Bad Teenage Poetry

Insignificantly Significant

Name:
Location: Fort Collins, Colorado, United States

Thursday, April 30, 2009

BACK!

Hey creepishly loyal fans! That line seems to be compulsitory for blogs that come back after a long hiatus. I think I'm going to try and start writing in here again, even if its just another one of those, keep it up for a week then drop it like a flaming cement brick covered in dog poop kind of things.

Things are going alright for me. Graduation from college is literally two weeks away and my future is looming ever closer towards me. I've had some other opportunities come up but it seems like I live in the perpetual state of waiting followed by dissapointment. I wish I could say for certain where I'm going to be; even in two months, but I can't. Its frustrating that the crystal ball gets so cloudy so quick, but I'll make it. Maybe with an ulcer to show but I'll make it.

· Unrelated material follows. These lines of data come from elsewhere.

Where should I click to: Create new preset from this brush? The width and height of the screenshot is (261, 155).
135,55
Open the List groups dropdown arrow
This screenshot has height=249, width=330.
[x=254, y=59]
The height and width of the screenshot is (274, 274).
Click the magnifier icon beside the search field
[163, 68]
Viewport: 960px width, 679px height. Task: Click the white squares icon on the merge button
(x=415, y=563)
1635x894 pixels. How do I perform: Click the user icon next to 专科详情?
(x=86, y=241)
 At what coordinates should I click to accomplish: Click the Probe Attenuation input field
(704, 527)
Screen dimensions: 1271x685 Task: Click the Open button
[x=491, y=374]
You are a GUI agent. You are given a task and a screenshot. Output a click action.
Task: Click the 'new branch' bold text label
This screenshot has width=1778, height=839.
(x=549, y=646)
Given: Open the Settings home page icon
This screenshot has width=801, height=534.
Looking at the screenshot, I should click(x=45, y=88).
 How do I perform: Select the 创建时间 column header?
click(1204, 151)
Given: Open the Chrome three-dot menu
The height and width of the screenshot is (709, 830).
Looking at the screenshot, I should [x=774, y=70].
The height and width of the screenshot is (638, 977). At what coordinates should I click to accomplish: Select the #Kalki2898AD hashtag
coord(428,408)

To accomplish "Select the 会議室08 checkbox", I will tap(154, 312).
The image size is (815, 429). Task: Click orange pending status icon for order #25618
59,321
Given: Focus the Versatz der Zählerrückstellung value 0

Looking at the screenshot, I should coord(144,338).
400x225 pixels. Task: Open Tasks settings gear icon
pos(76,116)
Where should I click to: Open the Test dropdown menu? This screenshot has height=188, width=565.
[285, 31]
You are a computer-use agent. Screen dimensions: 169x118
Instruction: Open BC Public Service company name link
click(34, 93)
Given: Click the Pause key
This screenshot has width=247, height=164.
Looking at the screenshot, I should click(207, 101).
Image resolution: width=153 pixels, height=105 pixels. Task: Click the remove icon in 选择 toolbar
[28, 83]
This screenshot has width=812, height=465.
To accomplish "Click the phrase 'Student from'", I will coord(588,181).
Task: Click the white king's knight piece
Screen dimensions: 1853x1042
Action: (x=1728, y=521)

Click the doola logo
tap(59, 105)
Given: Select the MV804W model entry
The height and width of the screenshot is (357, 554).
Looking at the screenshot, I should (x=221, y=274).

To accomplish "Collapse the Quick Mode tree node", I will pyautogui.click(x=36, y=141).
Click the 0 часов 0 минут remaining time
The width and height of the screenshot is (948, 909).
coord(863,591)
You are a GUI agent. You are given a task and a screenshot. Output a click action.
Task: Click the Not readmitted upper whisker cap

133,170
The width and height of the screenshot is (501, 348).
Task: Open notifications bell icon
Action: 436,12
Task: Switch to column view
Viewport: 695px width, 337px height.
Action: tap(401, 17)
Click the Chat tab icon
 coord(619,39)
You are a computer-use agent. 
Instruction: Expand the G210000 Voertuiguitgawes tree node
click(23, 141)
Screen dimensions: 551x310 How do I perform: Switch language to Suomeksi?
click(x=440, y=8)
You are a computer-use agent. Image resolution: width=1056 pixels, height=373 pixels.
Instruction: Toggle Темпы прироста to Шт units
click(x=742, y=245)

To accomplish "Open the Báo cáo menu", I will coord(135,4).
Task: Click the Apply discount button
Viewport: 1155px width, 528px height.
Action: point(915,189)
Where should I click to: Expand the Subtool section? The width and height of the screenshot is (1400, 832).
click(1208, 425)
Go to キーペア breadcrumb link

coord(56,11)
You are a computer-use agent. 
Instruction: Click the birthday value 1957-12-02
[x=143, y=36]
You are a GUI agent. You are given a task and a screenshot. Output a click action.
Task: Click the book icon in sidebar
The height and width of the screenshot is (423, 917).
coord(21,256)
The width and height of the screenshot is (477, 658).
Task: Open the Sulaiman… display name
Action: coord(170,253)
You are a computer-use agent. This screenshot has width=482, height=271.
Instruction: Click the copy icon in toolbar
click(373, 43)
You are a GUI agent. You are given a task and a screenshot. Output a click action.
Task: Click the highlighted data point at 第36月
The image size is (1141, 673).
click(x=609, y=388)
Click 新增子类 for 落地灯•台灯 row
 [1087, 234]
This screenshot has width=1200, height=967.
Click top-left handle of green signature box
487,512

I have a horrible sense of dread that I've been trying to shake all day. I'm honestly not sure specifically for what, but its been pretty miserable. I think its just one of those things but I really need something good to start happening for me quick. I know I'll end up somewhere and that I should just take things one at a time, but I'm probably at the peak of the point in my life where its impossible for me to take that advice. Maybe just the focus that I'll be able to comit to my future once I graduate is all I need. Its the biggest change I've ever encountered and it really feels like it.

Its all surreal, it really is. All I've known my entire life is school. The fact that I'm almost at the top of that mountain is intimidating because it feels like it should all be leading towards something, I just don't know what.

Anyway, cheers! It feels good to write again. :) You owe me one Kimbre.